Mid-term elections have provided happy hunting territory for Fine Gael under Kenny.
Following the devastating general election of 2002, the party’s efforts to rebuild received its first test and its first strong validation two years later. Against expectations, it returned five MEPs and came within 10 council seats of Fianna Fáil (293 seats compared to Fianna Fáil’s 302 seats) in the elections of 2004.
However, the party’s achievements this weekend are of greater import. While Labour can point to making equally impressive strides, it cannot out- trump the new political reality that Fine Gael has dislodged Fianna Fáil from the dominant position for the first time in three-quarters of a century.
With three elections, there are many narrative strands to be chosen by parties. Given that Fine Gael punched away above its weight in the European elections of 2004, it was natural that it would invite the world to judge its performance in 2009 on the two byelections in Dublin and on its gains in the local elections.

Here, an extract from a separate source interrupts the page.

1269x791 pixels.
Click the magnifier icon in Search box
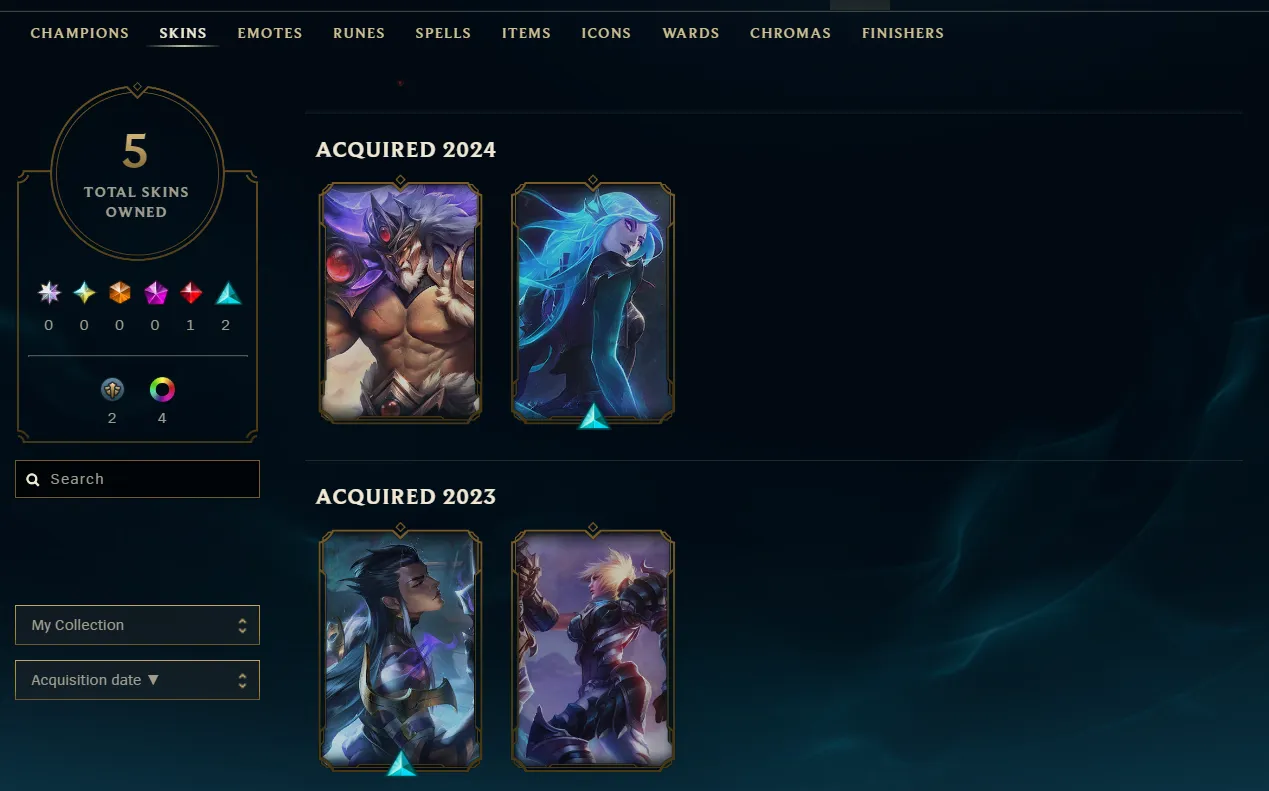(x=33, y=480)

The most powerful illustration of that – literal and visual – was George Lee’s spectacular success in Dublin South where, with almost 54 per cent of the vote, he was easily elected on the first count. His face dominated media coverage over the weekend. It is notable that the last person who managed to get elected on the first count in a byelection was Brian Cowen in 1984.
Having said that, Fine Gael’s breakthrough was by no means unqualified. Party strategists believed the double whammy of two byelection victories, allied to its local elections success, would have placed the Coalition in an intolerable position.
In that context, the result for the party in Dublin Central was disappointing, given the high- visibility and well-funded campaign of its candidate Paschal Donohoe.
In the closing week of the campaign, there was a sense that Maureen O’Sullivan would win on transfers but that Donohoe would at the very least top the poll. In the event, he did not do that.
That may be suggestive of a trend that is paradoxically also true of Lee’s success that is based on the strength of the candidate’s own personality and recognition among voters, rather than on the strength of the Fine Gael brand.
Arguably too, Fine Gael’s success in the local elections can only be regarded as remarkable when compared with the demise of Fianna Fáil. There is a school of thought that says Fine Gael should have performed better than its 32 per cent share. Indeed, judged on its own merits, the party’s gain is relatively modest, with Labour, smaller parties and independent candidates having benefited as much from Fianna Fáil’s plummeting fortunes.
That said, that context can only take the tiniest bit of gloss off Fine Gael’s achievements. In part, the steady if unspectacular seat gains can partly be attributed to one of the quirks of the proportional representation system.
In 2004, Fine Gael’s vote share was 27 per cent yet its share of the seats was 33 per cent thanks to the “seat bounce” it received from good vote-management as well as a fortuitous outcome in the shake-up for final seat in many local electoral areas. It could not expect to get the same 6 per cent seat bonus this time.
Its greatest success in 2004, under the new leadership of Kenny, was returning five MEPs. The party’s aspirations this time around were of trying to retain its five seats and looking to successes elsewhere if it were to lose one.
As things stand, its chances of retaining two in East look marginal but the unexpected outcome of two of three seats in South was a stronger possibility.